Берия высказался в более грубой форме:
– Расскажи, Зальцман, как ты организовал на государственные деньги подарки Кузнецову в 1944 году.
Отец предвидел подобный вопрос еще пять лет назад и ответил, что после снятия блокады Ленинграда на общезаводском митинге было принято решение кировцев-челябинцев собрать средства для памятных подарков руководителям обороны города. На эти деньги изготовили меч для А.А. Жданова, а командующему Ленинградским фронтом генералу Говорову и секретарю обкома Кузнецову – памятные шашки, сделанные в Златоусте.
Берия тут же спросил:
– Кто организатор нашей победы?
Папа отреагировал молниеносно. Знал, что следует ответить:
– Сталин.
– А что ж ты ему ничего не подарил? – задал новый вопрос всесильный Берия.
– Ему подарили символический меч Победы и письменный прибор в виде танка, – облегченно вздохнул папа.
– Не слышал, не знаю, – не отставал Берия. – Как ты можешь доказать?
– Он в музее Революции, среди подарков И.В. Сталину к семидесятилетию. Завтра я принесу вам справку.
– Тогда завтра и продолжим, – закончил разговор Берия.
На следующее утро отец спозаранку стоял у музея, ожидая его открытия. В музее выдали справку, в ней сообщалось, что подарки эти от рабочих завода, где директор – товарищ Зальцман.
Справка не помогла. Шкирятов, Берия и Маленков продолжили убеждать отца написать о негативных сторонах работы Кузнецова, предложили ему должность министра. Вошел И.В. Сталин, все встали, а потом продолжили уговоры папы.
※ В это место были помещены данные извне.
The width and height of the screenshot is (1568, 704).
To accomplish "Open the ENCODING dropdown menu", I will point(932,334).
Сталин уже знал, что отец отказывается дать компромат на ленинградских товарищей, не принял даже предложение о почетной должности. Вождь спросил, кем он начинал свою биографию.
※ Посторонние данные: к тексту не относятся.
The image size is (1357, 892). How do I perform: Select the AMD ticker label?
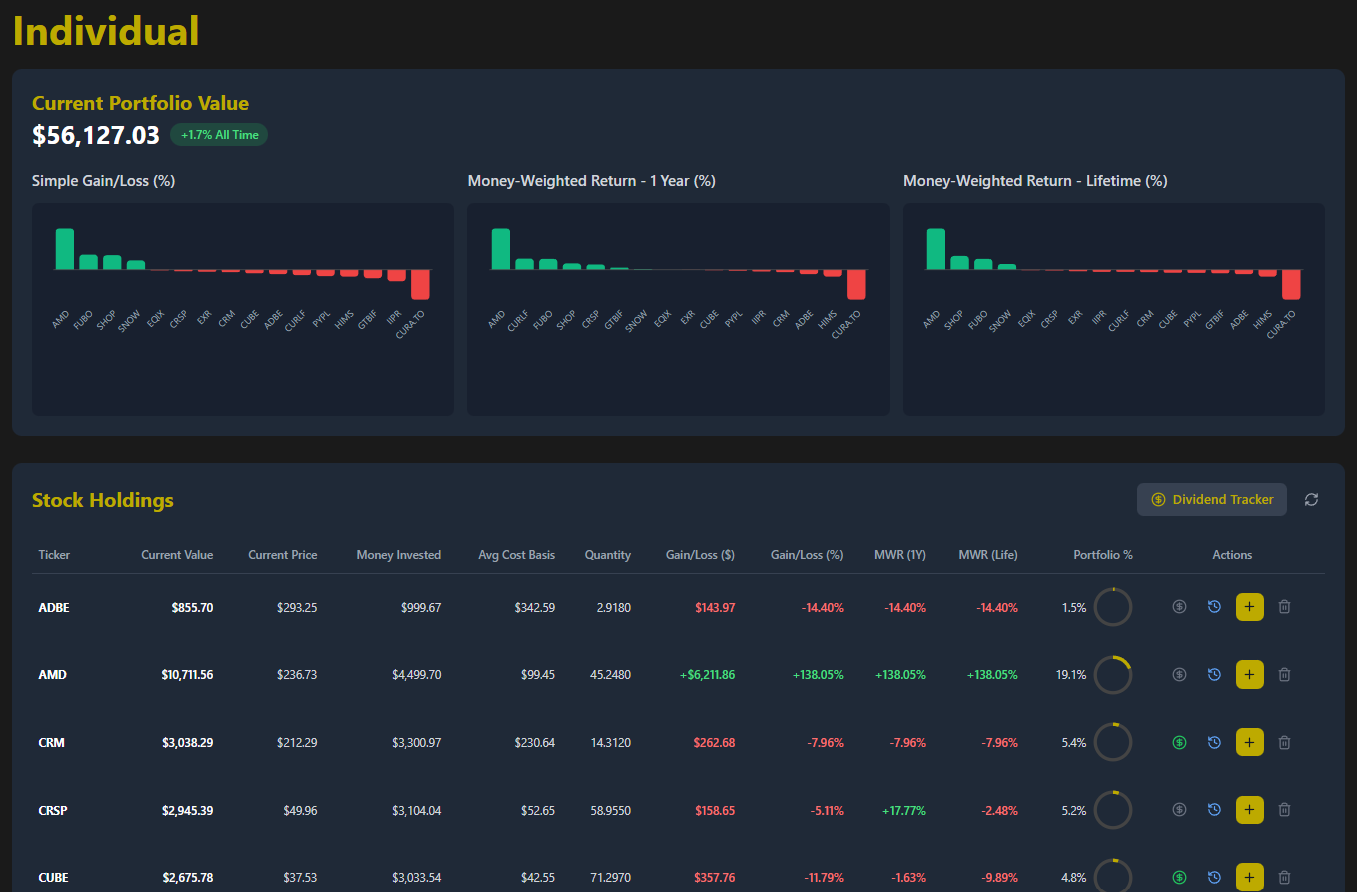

– Мастером в цехе ленинградского завода.
– Что ж, – после недолгого раздумья произнес Сталин, – пусть начнет в этой должности сначала, но только в другом месте».
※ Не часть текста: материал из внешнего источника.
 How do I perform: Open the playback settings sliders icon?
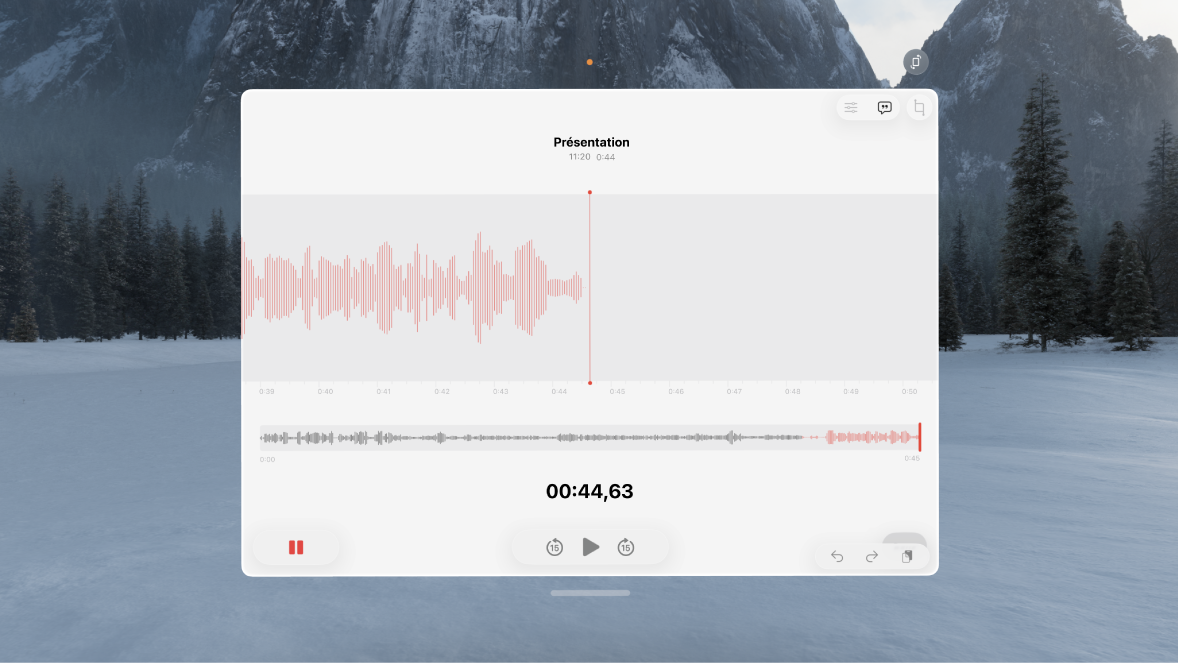tap(851, 108)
«Главное, я остался жив и мог начать жизнь с новой страницы», – признался позже Исаак Моисеевич детям.

Прошлое и настоящее
Пережитое он никогда не забывал, оно осталось с ним. Работая на заводе в Муроме, потом на «Трансмаше» в Орле, несмотря на все несправедливо пережитое, на все производственные и жизненные сложности послевоенного времени, Исаак Моисеевич был настроен оптимистично и верил в счастливое будущее страны. Работал с той же энергией и энтузиазмом, с которыми начинал 20 лет назад на Кировском заводе, во времена всеобщего трудового подъема, надежды на счастливое будущее и победу социализма во всем мире. Время это очень точно передает рожденный несколько позже, в середине 1930-х годов, «Марш энтузиастов»:

Нам ли стоять на месте?
В своих дерзаниях всегда мы правы.
Труд наш есть дело чести,
Есть дело доблести и подвиг славы.

Вернувшись в Ленинград в 1957 году, после реабилитации и восстановления в партии, Исаак Моисеевич продолжил работу на ответственных должностях в Ленинградском горисполкоме, занимался новым строительством и восстановлением жилых домов и предприятий, пострадавших в период немецких бомбежек. На пенсию вышел в 81 год, летом 1986-го. Без дела опять не оказался. Продолжал общаться с заводчанами на Кировском заводе, встречался с молодежью, писал мемуары о жизни и работе. А жизни без работы никогда у него и не было.
Умер Исаак Моисеевич Зальцман 17 июля 1988 года. Свои мемуары он закончил провидчески: «Я знаю, что чем больше времени пройдет после моей смерти, тем больше правды обо мне узнают люди, узнают о том, что я сделал для нашей Родины».